What you should do: Copy out the data from the line with "1003x555 pixels. How do I perform: Tap" up to and including the line with "1003x555 pixels. How do I perform: Click the caption", and give nothing else.

Extracted material:
※

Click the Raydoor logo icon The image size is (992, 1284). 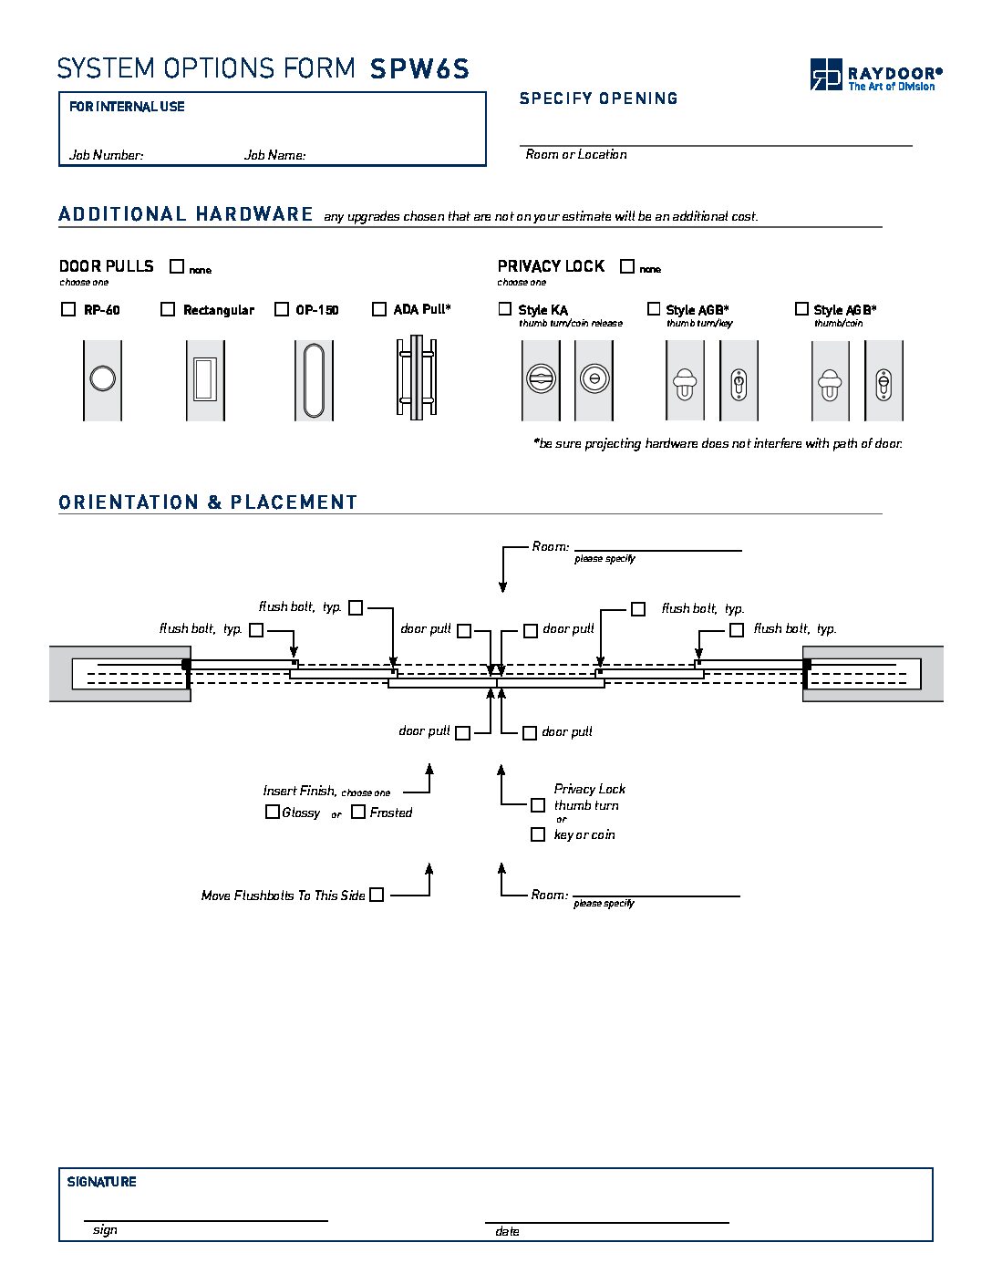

※

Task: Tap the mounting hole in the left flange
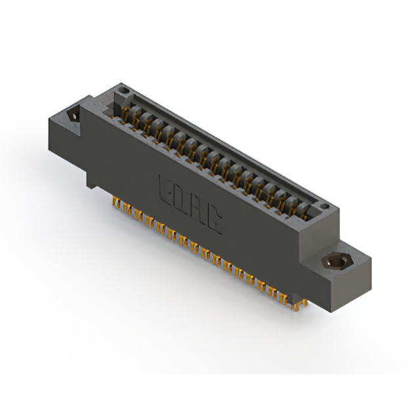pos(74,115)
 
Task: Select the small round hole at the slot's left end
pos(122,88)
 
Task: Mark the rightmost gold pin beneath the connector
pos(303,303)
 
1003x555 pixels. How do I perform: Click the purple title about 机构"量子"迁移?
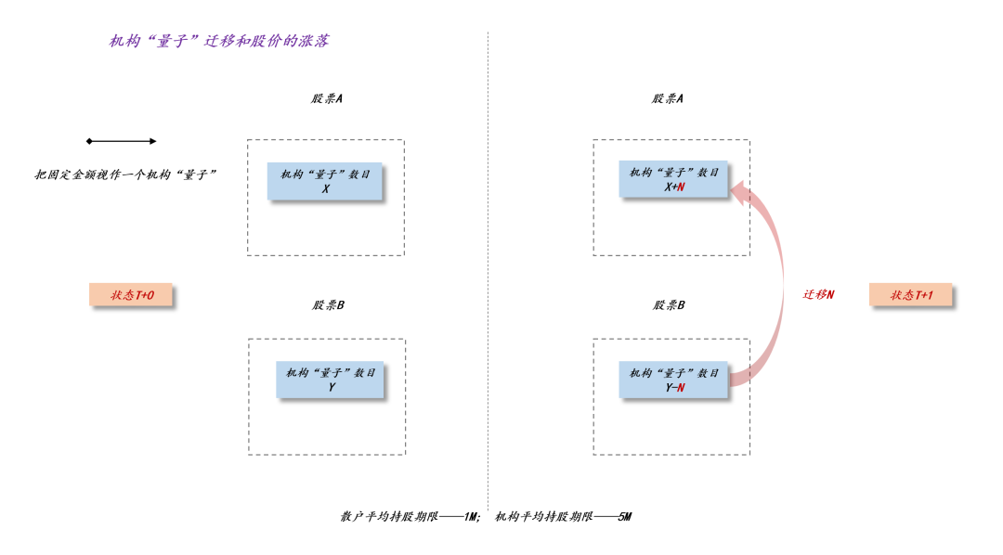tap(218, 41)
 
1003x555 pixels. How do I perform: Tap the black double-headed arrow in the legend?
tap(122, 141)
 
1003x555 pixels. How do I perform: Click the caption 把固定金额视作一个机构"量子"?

※

Output of the task:
1003x555 pixels. How do I perform: Tap the black double-headed arrow in the legend?
tap(122, 141)
 
1003x555 pixels. How do I perform: Click the caption 把固定金额视作一个机构"量子"?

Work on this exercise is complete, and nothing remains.